Work instructions. Could you reproduce all of the following entries exactly?

Records from a dataset
BEGIN

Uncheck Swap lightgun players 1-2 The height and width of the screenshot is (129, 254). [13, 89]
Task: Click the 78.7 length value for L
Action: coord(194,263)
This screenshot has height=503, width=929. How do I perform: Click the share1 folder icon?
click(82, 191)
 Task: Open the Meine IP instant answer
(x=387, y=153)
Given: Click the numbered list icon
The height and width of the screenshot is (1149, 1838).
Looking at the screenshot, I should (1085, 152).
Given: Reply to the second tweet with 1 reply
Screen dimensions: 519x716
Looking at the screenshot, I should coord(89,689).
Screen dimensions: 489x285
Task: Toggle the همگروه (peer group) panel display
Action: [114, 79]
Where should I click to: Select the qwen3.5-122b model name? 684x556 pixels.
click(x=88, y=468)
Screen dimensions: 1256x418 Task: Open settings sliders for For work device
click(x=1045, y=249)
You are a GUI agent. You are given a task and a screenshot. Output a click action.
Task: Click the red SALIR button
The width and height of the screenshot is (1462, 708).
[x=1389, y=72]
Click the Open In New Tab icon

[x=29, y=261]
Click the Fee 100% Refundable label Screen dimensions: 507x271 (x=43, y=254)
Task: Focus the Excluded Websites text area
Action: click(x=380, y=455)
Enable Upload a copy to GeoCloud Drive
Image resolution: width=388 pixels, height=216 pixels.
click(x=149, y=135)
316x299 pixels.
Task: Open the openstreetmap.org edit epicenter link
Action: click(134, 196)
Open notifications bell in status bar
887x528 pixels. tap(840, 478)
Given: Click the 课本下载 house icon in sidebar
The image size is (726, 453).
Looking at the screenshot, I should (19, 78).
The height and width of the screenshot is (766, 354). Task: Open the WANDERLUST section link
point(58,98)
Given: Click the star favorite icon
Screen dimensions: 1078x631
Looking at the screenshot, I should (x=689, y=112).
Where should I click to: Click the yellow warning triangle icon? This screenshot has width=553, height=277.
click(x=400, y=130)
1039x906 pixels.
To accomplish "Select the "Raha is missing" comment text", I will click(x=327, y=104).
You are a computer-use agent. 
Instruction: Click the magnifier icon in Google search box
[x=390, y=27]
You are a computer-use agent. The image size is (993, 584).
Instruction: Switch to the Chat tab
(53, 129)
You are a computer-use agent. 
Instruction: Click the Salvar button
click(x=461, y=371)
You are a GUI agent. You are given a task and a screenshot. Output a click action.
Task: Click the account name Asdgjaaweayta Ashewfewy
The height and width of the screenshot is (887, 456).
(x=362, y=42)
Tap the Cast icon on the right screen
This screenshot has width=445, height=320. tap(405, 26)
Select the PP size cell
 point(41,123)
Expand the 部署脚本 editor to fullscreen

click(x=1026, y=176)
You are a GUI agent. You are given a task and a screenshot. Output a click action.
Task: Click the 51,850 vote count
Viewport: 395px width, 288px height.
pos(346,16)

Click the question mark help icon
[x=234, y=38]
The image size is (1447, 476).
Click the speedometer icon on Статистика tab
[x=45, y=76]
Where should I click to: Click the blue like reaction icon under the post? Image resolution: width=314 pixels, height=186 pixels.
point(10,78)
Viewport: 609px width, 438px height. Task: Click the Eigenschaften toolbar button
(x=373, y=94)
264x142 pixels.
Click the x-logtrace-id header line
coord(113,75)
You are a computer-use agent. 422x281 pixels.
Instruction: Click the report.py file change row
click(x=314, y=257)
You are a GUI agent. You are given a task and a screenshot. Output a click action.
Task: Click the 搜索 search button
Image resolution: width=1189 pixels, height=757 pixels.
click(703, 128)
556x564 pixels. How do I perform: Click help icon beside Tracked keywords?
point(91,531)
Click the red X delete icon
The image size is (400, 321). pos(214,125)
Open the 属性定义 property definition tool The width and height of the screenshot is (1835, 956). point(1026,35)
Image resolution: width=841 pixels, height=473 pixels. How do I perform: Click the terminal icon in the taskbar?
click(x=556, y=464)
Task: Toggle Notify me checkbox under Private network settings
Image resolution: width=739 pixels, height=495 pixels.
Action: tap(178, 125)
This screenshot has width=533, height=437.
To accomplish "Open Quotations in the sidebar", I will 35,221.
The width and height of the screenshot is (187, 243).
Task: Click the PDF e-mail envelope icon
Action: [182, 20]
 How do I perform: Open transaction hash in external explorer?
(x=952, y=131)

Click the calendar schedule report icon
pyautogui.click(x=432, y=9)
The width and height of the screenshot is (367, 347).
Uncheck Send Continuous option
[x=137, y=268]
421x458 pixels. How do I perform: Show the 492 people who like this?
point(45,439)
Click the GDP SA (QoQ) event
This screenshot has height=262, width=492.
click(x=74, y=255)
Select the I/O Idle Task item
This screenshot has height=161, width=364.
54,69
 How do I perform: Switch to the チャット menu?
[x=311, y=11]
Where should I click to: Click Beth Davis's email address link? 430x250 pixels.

END

Output of the task.
Uncheck Swap lightgun players 1-2 The height and width of the screenshot is (129, 254). [13, 89]
Task: Click the 78.7 length value for L
Action: coord(194,263)
This screenshot has height=503, width=929. How do I perform: Click the share1 folder icon?
click(82, 191)
 Task: Open the Meine IP instant answer
(x=387, y=153)
Given: Click the numbered list icon
The height and width of the screenshot is (1149, 1838).
Looking at the screenshot, I should (1085, 152).
Given: Reply to the second tweet with 1 reply
Screen dimensions: 519x716
Looking at the screenshot, I should coord(89,689).
Screen dimensions: 489x285
Task: Toggle the همگروه (peer group) panel display
Action: [114, 79]
Where should I click to: Select the qwen3.5-122b model name? 684x556 pixels.
click(x=88, y=468)
Screen dimensions: 1256x418 Task: Open settings sliders for For work device
click(x=1045, y=249)
You are a GUI agent. You are given a task and a screenshot. Output a click action.
Task: Click the red SALIR button
The width and height of the screenshot is (1462, 708).
[x=1389, y=72]
Click the Open In New Tab icon

[x=29, y=261]
Click the Fee 100% Refundable label Screen dimensions: 507x271 (x=43, y=254)
Task: Focus the Excluded Websites text area
Action: click(x=380, y=455)
Enable Upload a copy to GeoCloud Drive
Image resolution: width=388 pixels, height=216 pixels.
click(x=149, y=135)
316x299 pixels.
Task: Open the openstreetmap.org edit epicenter link
Action: click(134, 196)
Open notifications bell in status bar
887x528 pixels. tap(840, 478)
Given: Click the 课本下载 house icon in sidebar
The image size is (726, 453).
Looking at the screenshot, I should (19, 78).
The height and width of the screenshot is (766, 354). Task: Open the WANDERLUST section link
point(58,98)
Given: Click the star favorite icon
Screen dimensions: 1078x631
Looking at the screenshot, I should (x=689, y=112).
Where should I click to: Click the yellow warning triangle icon? This screenshot has width=553, height=277.
click(x=400, y=130)
1039x906 pixels.
To accomplish "Select the "Raha is missing" comment text", I will click(x=327, y=104).
You are a computer-use agent. 
Instruction: Click the magnifier icon in Google search box
[x=390, y=27]
You are a computer-use agent. The image size is (993, 584).
Instruction: Switch to the Chat tab
(53, 129)
You are a computer-use agent. 
Instruction: Click the Salvar button
click(x=461, y=371)
You are a GUI agent. You are given a task and a screenshot. Output a click action.
Task: Click the account name Asdgjaaweayta Ashewfewy
The height and width of the screenshot is (887, 456).
(x=362, y=42)
Tap the Cast icon on the right screen
This screenshot has width=445, height=320. tap(405, 26)
Select the PP size cell
 point(41,123)
Expand the 部署脚本 editor to fullscreen

click(x=1026, y=176)
You are a GUI agent. You are given a task and a screenshot. Output a click action.
Task: Click the 51,850 vote count
Viewport: 395px width, 288px height.
pos(346,16)

Click the question mark help icon
[x=234, y=38]
The image size is (1447, 476).
Click the speedometer icon on Статистика tab
[x=45, y=76]
Where should I click to: Click the blue like reaction icon under the post? Image resolution: width=314 pixels, height=186 pixels.
point(10,78)
Viewport: 609px width, 438px height. Task: Click the Eigenschaften toolbar button
(x=373, y=94)
264x142 pixels.
Click the x-logtrace-id header line
coord(113,75)
You are a computer-use agent. 422x281 pixels.
Instruction: Click the report.py file change row
click(x=314, y=257)
You are a GUI agent. You are given a task and a screenshot. Output a click action.
Task: Click the 搜索 search button
Image resolution: width=1189 pixels, height=757 pixels.
click(703, 128)
556x564 pixels. How do I perform: Click help icon beside Tracked keywords?
point(91,531)
Click the red X delete icon
The image size is (400, 321). pos(214,125)
Open the 属性定义 property definition tool The width and height of the screenshot is (1835, 956). point(1026,35)
Image resolution: width=841 pixels, height=473 pixels. How do I perform: Click the terminal icon in the taskbar?
click(x=556, y=464)
Task: Toggle Notify me checkbox under Private network settings
Image resolution: width=739 pixels, height=495 pixels.
Action: tap(178, 125)
This screenshot has width=533, height=437.
To accomplish "Open Quotations in the sidebar", I will 35,221.
The width and height of the screenshot is (187, 243).
Task: Click the PDF e-mail envelope icon
Action: [182, 20]
 How do I perform: Open transaction hash in external explorer?
(x=952, y=131)

Click the calendar schedule report icon
pyautogui.click(x=432, y=9)
The width and height of the screenshot is (367, 347).
Uncheck Send Continuous option
[x=137, y=268]
421x458 pixels. How do I perform: Show the 492 people who like this?
point(45,439)
Click the GDP SA (QoQ) event
This screenshot has height=262, width=492.
click(x=74, y=255)
Select the I/O Idle Task item
This screenshot has height=161, width=364.
54,69
 How do I perform: Switch to the チャット menu?
[x=311, y=11]
Where should I click to: Click Beth Davis's email address link? 430x250 pixels.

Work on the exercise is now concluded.